*MATERIAL SHOWN*:
────────

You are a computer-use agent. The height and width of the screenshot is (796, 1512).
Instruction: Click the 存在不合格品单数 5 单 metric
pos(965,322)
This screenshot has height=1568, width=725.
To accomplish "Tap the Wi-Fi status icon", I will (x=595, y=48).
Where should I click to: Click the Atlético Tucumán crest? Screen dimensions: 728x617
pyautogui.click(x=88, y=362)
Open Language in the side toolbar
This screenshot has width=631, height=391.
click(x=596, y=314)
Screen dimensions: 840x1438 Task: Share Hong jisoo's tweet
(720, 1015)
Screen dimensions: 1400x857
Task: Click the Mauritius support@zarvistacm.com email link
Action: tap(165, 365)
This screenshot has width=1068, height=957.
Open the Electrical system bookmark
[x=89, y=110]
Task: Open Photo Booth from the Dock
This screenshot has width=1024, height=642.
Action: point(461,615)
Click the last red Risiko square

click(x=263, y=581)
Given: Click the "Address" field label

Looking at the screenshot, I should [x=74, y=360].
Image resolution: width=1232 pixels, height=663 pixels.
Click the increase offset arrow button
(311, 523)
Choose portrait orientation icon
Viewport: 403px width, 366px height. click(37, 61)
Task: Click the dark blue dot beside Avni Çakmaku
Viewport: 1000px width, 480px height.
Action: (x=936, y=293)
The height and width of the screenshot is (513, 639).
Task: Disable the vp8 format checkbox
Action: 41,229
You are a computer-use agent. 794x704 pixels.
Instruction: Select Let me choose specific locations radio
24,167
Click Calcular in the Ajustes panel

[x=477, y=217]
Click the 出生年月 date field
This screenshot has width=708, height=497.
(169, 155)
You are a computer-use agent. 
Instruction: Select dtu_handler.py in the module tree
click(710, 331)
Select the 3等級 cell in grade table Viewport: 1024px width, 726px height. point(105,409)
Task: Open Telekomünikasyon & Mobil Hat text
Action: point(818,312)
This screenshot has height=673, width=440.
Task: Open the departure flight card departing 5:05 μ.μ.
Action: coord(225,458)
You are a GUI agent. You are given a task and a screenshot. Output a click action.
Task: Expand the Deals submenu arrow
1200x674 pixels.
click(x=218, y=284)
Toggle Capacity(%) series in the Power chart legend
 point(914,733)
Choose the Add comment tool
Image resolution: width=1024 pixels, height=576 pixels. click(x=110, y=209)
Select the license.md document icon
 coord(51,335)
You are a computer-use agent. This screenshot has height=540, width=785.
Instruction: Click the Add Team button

────────

*WORK ITEM*: For every line in the data above that holds "agent", return the line itself.

*TASK ANSWER*:
You are a computer-use agent. The height and width of the screenshot is (796, 1512).
You are a computer-use agent. 794x704 pixels.
You are a computer-use agent. 
You are a GUI agent. You are given a task and a screenshot. Output a click action.
You are a computer-use agent. This screenshot has height=540, width=785.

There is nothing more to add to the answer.